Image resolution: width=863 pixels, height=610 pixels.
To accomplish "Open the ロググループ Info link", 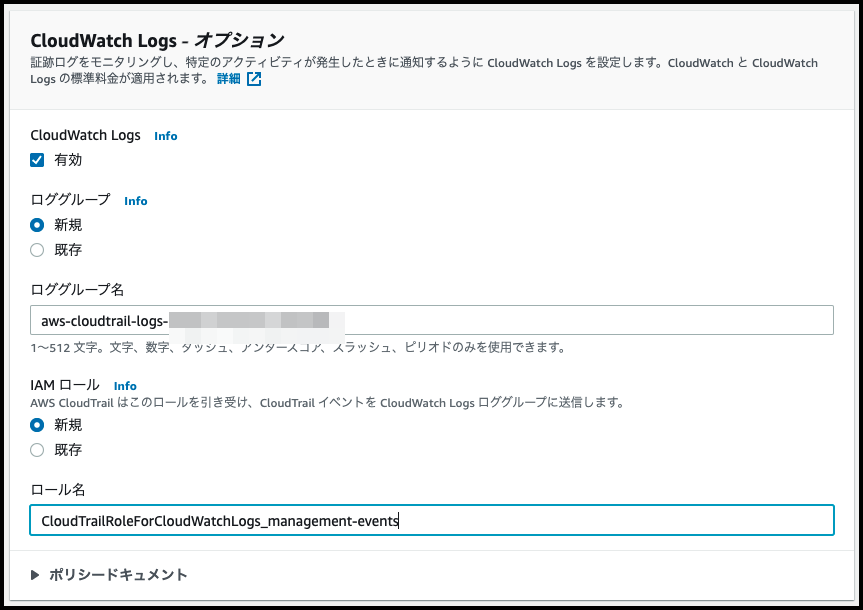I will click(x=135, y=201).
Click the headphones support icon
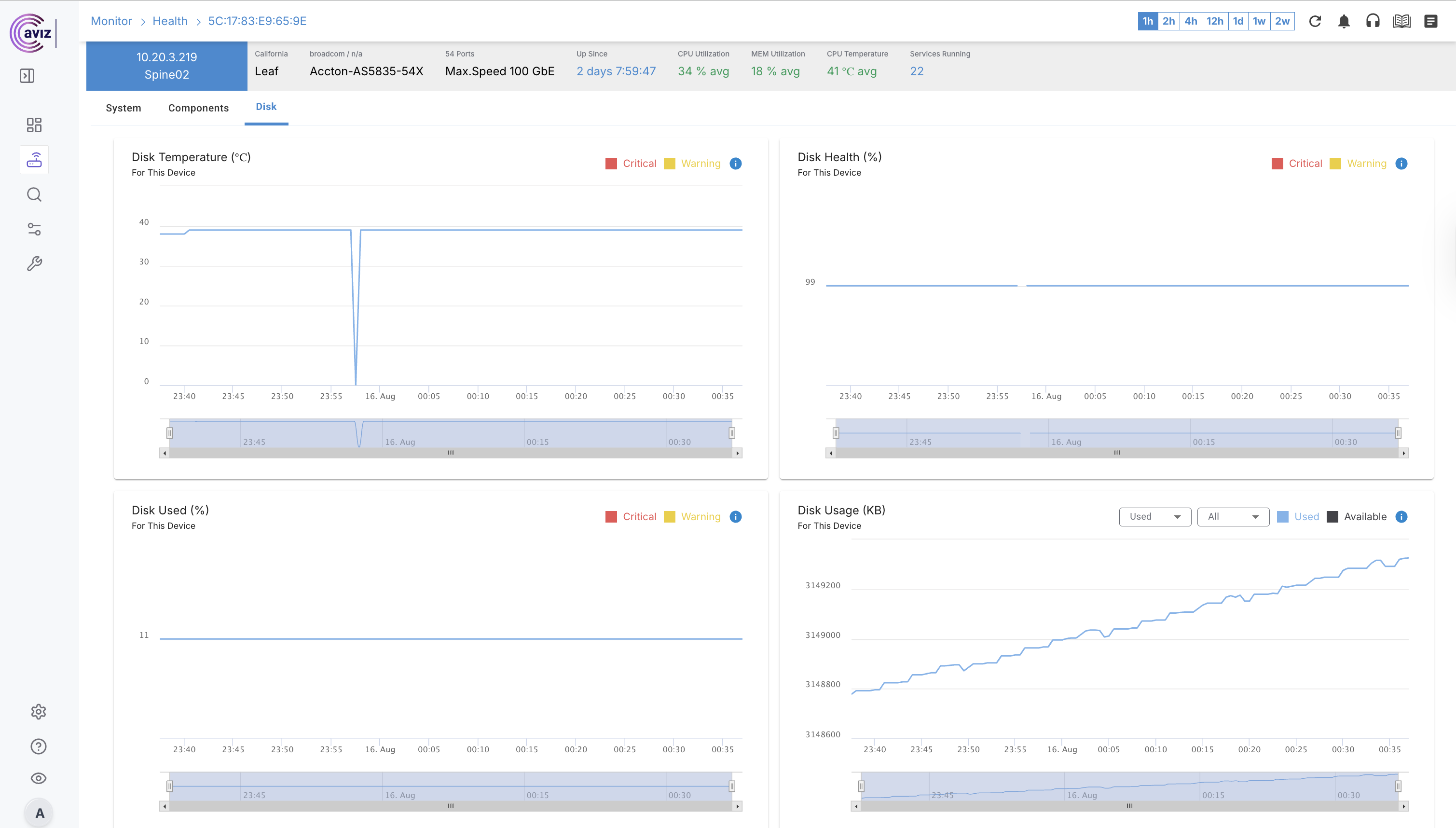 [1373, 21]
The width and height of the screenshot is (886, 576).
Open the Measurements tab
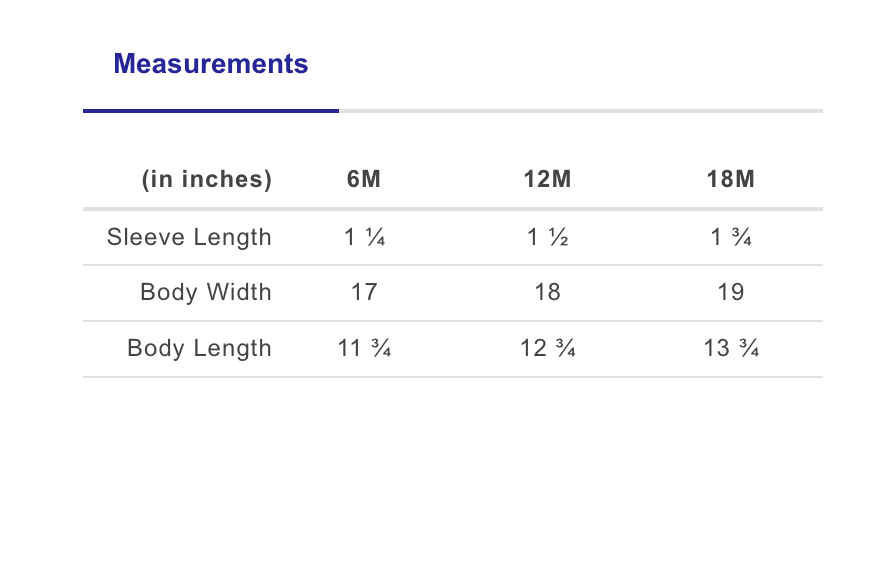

# # # # # # #

GIVEN REQUEST:
Print the listing exactly, starting with the line containing "Click the headphones support icon" and going on through the end of the listing, and leave out the pictures.

REPLY:
Click the headphones support icon
 [1373, 21]
The width and height of the screenshot is (886, 576).
Open the Measurements tab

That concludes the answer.